One of my friends asked me recently if I got frustrated at work, taking care of people who had “brought their illness on themselves”, i.e. by smoking, alcohol, drug use, eating junk food for 50 years, or whatever else people usually put in the category of “lifestyle choices.” Honestly, I don’t; it’s not a distinction my brain makes. Some of my patients will recover, go home, and make heroic efforts to stay healthy; others won’t, and will turn up back in the ICU at regular intervals. It doesn’t affect how I feel about treating them; it feels meaningful either way. The one time I’m liable to get frustrated is when I have to spend hours of hard work on patients who are severely neurologically damaged and are, in a sense, dead already, or at least not people anymore. I hate this. But my default is still to talk to them, keep them looking tidy and comfortable, et cetera...

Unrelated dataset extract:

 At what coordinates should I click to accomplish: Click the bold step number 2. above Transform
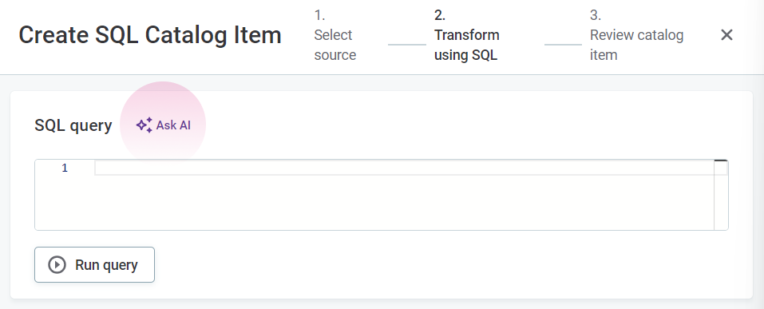[x=440, y=15]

In that sense, I don’t know if modelling different people differently is, for me, a morally a right or a wrong thing to do. However, I spoke to someone whose default is not to assign people moral value, unless he models them as agents. I can see this being problematic, since it’s a high standard.

Conclusion

As usual for when I notice something new about my thinking, I expect to pay a lot of attention to this over the next few weeks, and probably notice some interesting things, and quite possibly change the way I think and behave. I think I’ve already succeeded in finding the source of some mysterious frustration with my roommate; I want to model her as an agent because of #1–she’s my best friend and we’ve been through a lot together–but in the sense of #3, she’s one of the least agenty people I know. So I consistently, predictably get mad at her for things like saying she’ll do the dishes and then not doing them, and getting mad doesn’t help either of us at all.

I’m curious to hear what other people think of this idea.